▸ Задание: Подхватите рассуждение о «Котловане» Платонова и допишите его дальше, начиная сразу после последней фразы.

▸ Отрывок:
+---+
Выбрать главу

Не знаю, с чем сравнить эту живопись — с Босхом ли, с Брейгелем. Не знаю, на кого из классиков указать: Платонов ни на кого не похож, и вместе с тем он — наследие мировой живописи и литературы.

Вопрос о насилии, вопрос, поднятый еще Достоевским, Платонов ставит на материале XX века. И это не абстрактный материал, это материал русской действительности конца двадцатых — начала тридцатых годов, то есть годов, когда социализм Сталина стал социализмом вавилонской башни

Платонов точно указал даты написания «Котлована»: декабрь 1929-го — апрель 1930 года. За это время Россия из страны, имеющей будущее, превратилась в страну, чье будущее он вынужден был взять под сомнение. Насилие против собственного народа — насилие над большинством народа, над крестьянством — стало метой этих недолгих месяцев. Именно с декабря 1929 года по апрель 1930 года была осуществлена кровавая операция по обезжизниванию деревни, был совершен переворот, который назвали «великим переломом» и который был на самом деле величайшей трагедией

Рухнули основы жизни, в котлован, как заготовки для будущего строительства, были брошены миллионы судеб. Россия содрогнулась, отдав лучших своих работников на убийство гнусу, болезням, голоду и холоду северных ссылок, тесноте тюрем и пересылок. Пошли по этапу не только мужики, но и женщины и дети, им даже не разрешалось взять с собой белья — их в одночасье выбрасывали на мороз.
+---+
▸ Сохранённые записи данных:
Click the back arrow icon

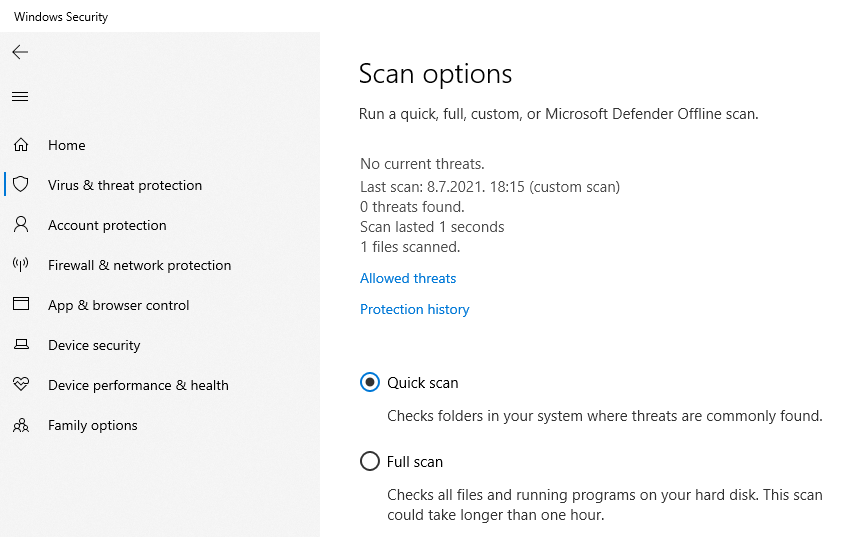[x=20, y=52]
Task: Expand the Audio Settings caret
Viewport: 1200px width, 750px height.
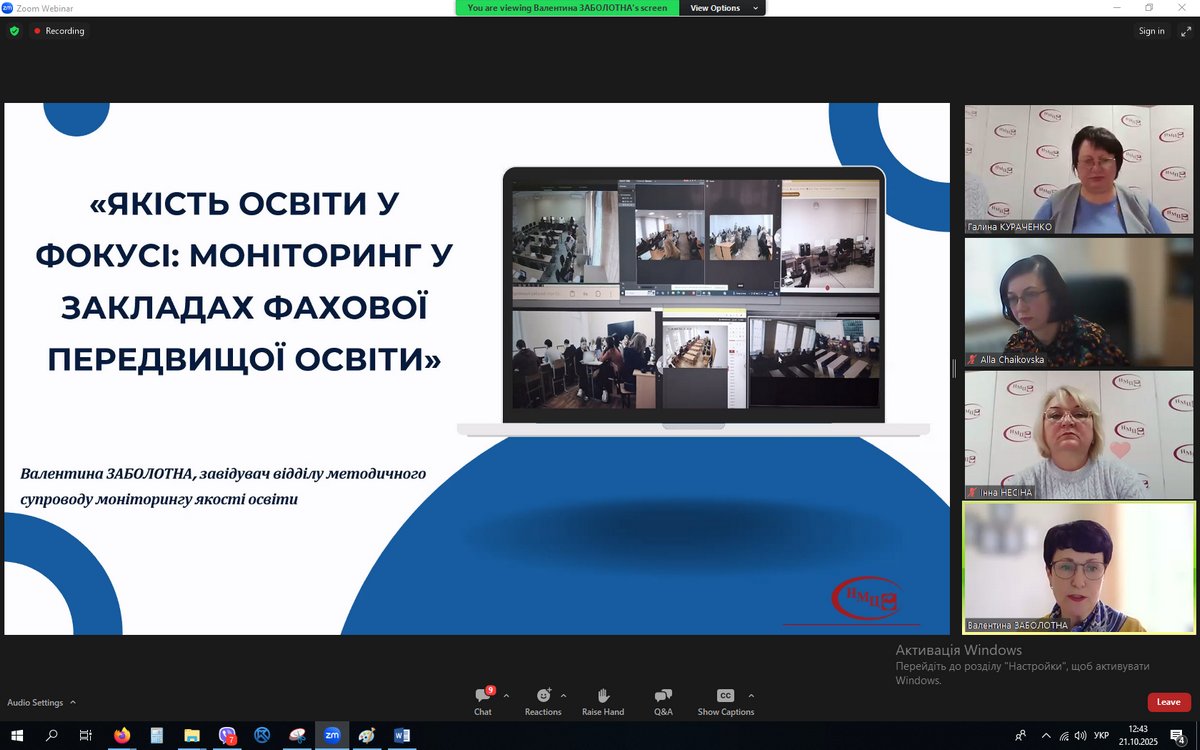Action: [x=73, y=703]
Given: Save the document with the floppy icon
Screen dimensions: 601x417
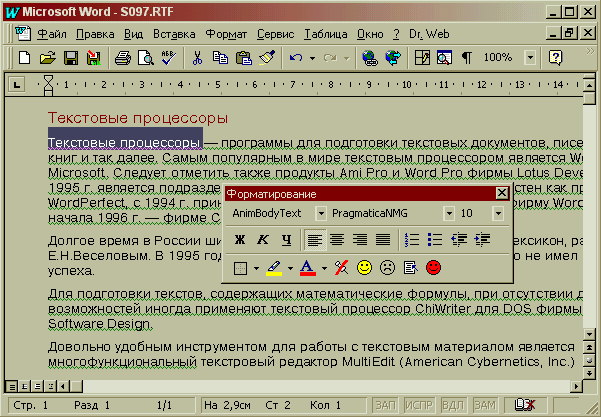Looking at the screenshot, I should 71,58.
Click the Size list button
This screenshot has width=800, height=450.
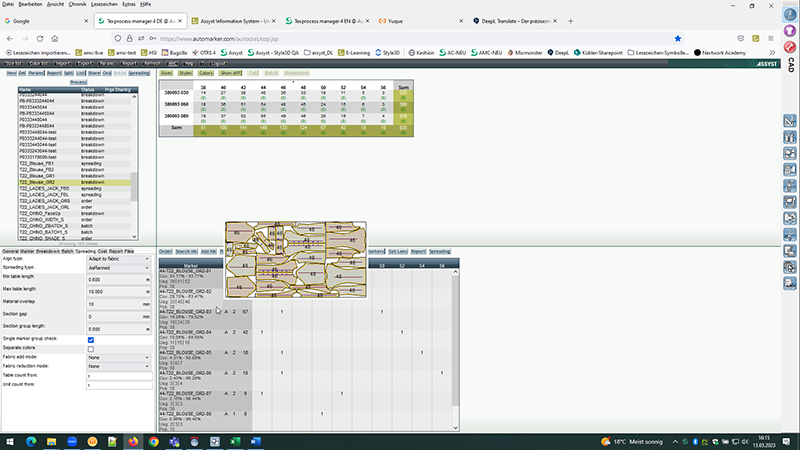pyautogui.click(x=15, y=63)
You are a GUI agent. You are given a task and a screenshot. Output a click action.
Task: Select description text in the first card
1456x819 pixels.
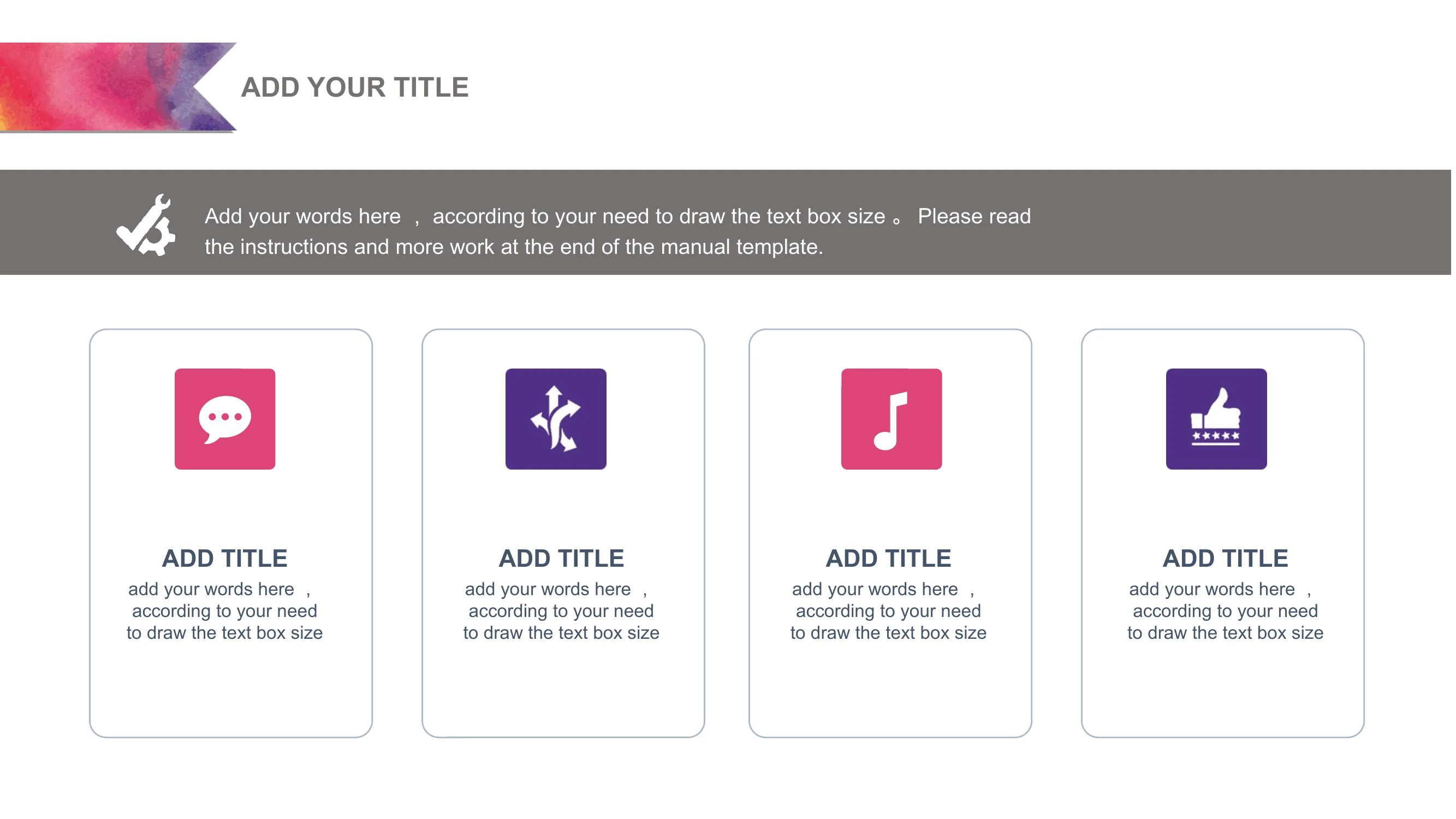[x=224, y=611]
+---+
▸ Результат:
В учебнике истории для 9-го класса средней школы я читаю, что все, что произошло в тот год в деревне, служило на благо социализму, укрепляло страну, выводило ее в первый класс мировых держав «Огромный экономический эффект социалистического переустройства деревни, — пишут авторы учебника, — был очевиден».

Но ни слова не сказано здесь о том, чего это переустройство деревне стоило. Сколько жизней оно унесло. Или это не имеет отношения к конечному результату — к социализму? Или не это определяет тот его облик, который мы сейчас хотим изменить?

Пока школа и официальная наука продолжают обрабатывать умы молодежи в старом духе, литература берется за работу по перевоспитанию народа, перевоспитанию его сознания, которое было заморочено этим сокрытием жертв.

Романы А. Рыбакова и В Дудинцева скитались по журналам, не находя пристанища, так же скитались и «Мужики и бабы» Б. Можаева (Дон. — № 1, 2, 3), и «Кануны» В. Белова (Новый мир. — № 8) Пока все мы обсуждали новый роман Василия Белова «Все впереди», срывающийся на памфлет, на раздражение, в его столе лежали эти самые ненапечатанные «Кануны», которые, будь они напечатаны, может быть, отвратили бы и появление «Все впереди». Я не идеалист и не верю, что литература может настолько изменить ситуацию, что мы, заснув в царстве лжи, проснемся в царстве правды. Такого не бывает, но, появись роман Б. Можаева или роман В. Белова раньше на десять— пятнадцать лет, я уверен, обстоятельства, если не при которых живем, то при которых мыслим, были бы иные.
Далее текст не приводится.